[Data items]

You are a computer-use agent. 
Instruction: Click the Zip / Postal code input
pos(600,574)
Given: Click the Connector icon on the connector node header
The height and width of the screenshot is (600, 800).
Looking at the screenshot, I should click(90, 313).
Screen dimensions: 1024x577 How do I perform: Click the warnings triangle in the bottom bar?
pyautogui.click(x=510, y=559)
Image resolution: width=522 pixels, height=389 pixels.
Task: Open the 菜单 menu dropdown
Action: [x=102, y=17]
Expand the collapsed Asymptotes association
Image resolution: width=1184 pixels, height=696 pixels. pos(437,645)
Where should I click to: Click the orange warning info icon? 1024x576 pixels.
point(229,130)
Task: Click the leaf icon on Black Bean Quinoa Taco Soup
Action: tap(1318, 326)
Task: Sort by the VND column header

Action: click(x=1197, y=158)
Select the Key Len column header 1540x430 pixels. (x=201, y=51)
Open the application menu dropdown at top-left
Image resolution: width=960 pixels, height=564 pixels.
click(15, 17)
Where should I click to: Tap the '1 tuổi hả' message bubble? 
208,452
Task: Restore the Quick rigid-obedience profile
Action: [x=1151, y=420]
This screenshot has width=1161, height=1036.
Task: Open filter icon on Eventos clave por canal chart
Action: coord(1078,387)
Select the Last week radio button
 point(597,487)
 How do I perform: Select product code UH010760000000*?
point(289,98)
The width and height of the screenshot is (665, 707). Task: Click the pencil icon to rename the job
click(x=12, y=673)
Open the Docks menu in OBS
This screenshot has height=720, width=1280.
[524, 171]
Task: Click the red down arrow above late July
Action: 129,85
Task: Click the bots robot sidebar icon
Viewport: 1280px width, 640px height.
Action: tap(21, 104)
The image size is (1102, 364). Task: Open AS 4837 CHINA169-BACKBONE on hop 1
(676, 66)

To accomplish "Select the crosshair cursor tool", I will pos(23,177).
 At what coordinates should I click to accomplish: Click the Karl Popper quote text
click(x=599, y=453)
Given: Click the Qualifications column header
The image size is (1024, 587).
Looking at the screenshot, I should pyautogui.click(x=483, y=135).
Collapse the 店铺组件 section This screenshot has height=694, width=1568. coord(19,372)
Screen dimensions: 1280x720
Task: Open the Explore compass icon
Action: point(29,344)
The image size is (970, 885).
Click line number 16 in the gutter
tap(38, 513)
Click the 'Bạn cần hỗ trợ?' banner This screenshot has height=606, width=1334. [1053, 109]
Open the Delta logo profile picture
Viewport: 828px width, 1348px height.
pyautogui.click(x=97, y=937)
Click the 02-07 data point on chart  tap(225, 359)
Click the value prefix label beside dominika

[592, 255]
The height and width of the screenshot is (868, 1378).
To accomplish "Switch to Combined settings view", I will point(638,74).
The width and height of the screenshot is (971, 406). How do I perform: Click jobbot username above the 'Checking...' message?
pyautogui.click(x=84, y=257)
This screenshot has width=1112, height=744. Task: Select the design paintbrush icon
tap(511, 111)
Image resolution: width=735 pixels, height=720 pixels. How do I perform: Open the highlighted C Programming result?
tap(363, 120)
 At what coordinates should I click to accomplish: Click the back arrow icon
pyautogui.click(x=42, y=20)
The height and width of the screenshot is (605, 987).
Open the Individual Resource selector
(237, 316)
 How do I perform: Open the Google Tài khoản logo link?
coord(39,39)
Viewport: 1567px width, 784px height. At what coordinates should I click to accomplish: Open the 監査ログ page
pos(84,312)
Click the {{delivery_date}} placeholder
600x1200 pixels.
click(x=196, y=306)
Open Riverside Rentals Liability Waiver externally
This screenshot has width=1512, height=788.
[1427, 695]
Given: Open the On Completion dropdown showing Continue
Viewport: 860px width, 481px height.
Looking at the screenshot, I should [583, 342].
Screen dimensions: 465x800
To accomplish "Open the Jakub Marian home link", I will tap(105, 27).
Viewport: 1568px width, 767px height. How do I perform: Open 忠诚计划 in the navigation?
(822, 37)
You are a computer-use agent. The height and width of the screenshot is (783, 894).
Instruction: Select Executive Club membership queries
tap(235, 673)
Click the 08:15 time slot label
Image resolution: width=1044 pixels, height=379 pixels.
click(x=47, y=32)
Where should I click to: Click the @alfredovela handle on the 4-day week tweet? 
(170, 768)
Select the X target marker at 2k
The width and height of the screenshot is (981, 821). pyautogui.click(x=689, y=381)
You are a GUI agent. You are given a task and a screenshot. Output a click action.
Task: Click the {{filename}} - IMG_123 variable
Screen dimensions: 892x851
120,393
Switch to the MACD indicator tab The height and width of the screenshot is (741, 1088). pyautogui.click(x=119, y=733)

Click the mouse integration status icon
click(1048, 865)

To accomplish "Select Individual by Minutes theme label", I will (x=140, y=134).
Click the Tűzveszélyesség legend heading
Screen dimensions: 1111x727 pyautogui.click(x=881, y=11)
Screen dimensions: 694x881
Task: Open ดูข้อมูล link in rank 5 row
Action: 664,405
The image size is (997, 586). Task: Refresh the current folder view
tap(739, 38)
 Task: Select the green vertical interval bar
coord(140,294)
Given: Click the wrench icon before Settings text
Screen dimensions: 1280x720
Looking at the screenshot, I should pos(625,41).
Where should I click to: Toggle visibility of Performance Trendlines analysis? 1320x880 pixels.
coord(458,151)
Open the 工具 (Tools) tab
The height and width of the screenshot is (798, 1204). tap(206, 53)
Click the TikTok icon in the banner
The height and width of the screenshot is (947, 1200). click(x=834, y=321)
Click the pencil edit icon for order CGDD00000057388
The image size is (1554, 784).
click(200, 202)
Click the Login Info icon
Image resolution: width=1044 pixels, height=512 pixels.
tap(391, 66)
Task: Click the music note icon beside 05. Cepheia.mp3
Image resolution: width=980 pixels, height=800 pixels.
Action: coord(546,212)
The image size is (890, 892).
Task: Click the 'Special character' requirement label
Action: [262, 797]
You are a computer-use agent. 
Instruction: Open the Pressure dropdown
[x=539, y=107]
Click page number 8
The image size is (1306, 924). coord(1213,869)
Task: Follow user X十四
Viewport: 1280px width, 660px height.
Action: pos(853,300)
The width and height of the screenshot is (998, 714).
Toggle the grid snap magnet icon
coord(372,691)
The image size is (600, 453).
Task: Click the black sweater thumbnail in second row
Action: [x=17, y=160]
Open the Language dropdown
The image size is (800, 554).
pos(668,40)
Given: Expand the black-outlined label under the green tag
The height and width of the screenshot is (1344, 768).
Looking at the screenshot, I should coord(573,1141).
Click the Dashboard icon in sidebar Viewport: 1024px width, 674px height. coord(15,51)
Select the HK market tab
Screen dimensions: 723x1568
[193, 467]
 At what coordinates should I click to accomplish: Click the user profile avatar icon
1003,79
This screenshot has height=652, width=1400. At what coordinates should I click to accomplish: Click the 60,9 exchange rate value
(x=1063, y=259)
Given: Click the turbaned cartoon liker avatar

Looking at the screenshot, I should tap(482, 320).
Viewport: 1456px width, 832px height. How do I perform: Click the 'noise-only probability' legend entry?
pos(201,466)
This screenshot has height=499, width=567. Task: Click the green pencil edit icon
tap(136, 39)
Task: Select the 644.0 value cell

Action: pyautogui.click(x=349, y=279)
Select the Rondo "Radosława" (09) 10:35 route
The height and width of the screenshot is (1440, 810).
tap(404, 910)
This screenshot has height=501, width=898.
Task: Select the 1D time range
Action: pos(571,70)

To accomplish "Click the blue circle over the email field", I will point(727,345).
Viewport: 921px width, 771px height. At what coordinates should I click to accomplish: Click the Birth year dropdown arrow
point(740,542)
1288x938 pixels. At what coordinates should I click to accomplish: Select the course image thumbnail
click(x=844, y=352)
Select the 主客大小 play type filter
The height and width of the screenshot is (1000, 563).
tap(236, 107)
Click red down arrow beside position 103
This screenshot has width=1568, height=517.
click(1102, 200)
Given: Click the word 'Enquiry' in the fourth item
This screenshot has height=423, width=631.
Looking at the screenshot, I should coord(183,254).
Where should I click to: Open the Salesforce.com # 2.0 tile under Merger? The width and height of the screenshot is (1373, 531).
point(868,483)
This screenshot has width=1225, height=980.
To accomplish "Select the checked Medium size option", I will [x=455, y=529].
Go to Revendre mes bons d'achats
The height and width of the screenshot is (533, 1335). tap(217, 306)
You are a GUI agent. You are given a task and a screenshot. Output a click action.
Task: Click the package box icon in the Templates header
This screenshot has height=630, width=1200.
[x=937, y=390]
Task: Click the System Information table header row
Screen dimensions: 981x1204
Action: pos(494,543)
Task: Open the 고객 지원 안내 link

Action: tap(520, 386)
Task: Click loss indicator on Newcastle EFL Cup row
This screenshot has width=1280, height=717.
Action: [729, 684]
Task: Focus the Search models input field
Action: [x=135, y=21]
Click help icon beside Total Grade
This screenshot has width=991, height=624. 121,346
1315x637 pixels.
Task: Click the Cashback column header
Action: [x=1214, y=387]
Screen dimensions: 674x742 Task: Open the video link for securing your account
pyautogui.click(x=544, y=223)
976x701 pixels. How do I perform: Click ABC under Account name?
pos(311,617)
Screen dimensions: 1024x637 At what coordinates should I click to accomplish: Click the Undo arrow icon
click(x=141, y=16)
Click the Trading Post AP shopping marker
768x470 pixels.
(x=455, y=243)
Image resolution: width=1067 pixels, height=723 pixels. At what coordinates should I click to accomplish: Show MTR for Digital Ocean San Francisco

- **Problem**:
Start with the line above that contains "Click the Tűzveszélyesség legend heading" and stop after the line that contains "Given: Click the wrench". Output those lines exactly, and only those.

- **Answer space**:
Click the Tűzveszélyesség legend heading
Screen dimensions: 1111x727 pyautogui.click(x=881, y=11)
Screen dimensions: 694x881
Task: Open ดูข้อมูล link in rank 5 row
Action: 664,405
The image size is (997, 586). Task: Refresh the current folder view
tap(739, 38)
 Task: Select the green vertical interval bar
coord(140,294)
Given: Click the wrench icon before Settings text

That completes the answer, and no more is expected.